Swap "sidebar" for "side panel" in the items from the line containing "The width and" down to the line containing "[x=47, y=211]", and give those lines again with nothing else changed. Leave the pictures out of your answer.

+++ Information shown

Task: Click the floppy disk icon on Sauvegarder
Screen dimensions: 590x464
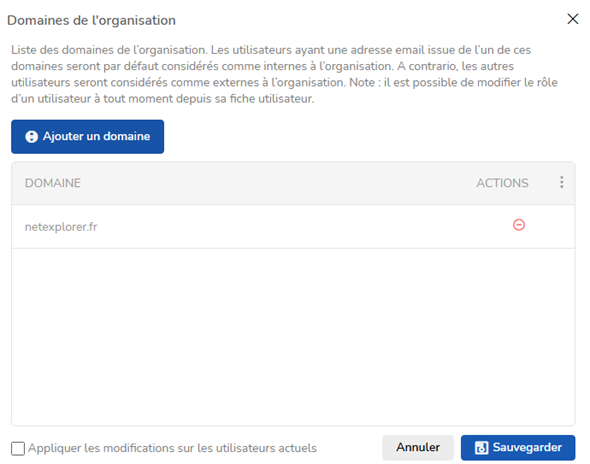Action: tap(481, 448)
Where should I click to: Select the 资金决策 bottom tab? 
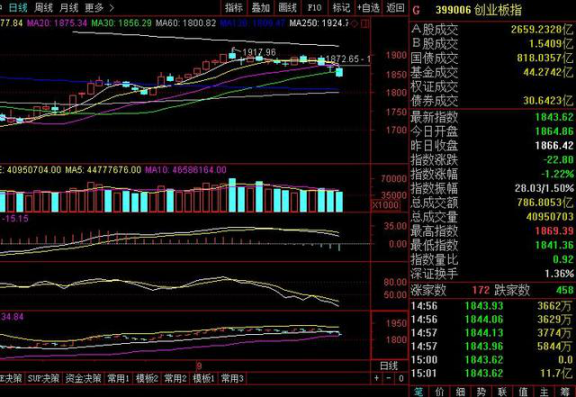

++++++
+++ Information shown

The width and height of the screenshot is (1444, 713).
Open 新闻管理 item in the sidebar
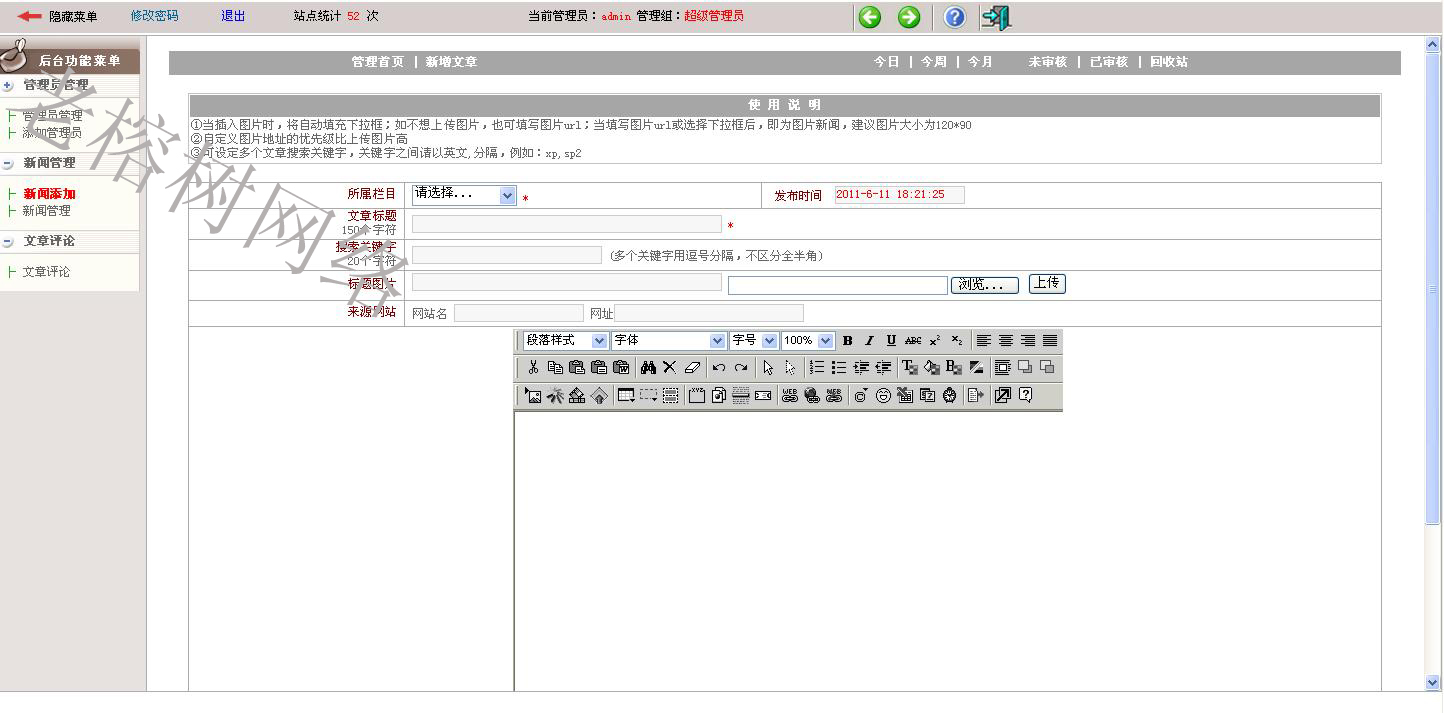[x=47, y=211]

++++++

Final answer:
The width and height of the screenshot is (1444, 713).
Open 新闻管理 item in the side panel
[x=47, y=211]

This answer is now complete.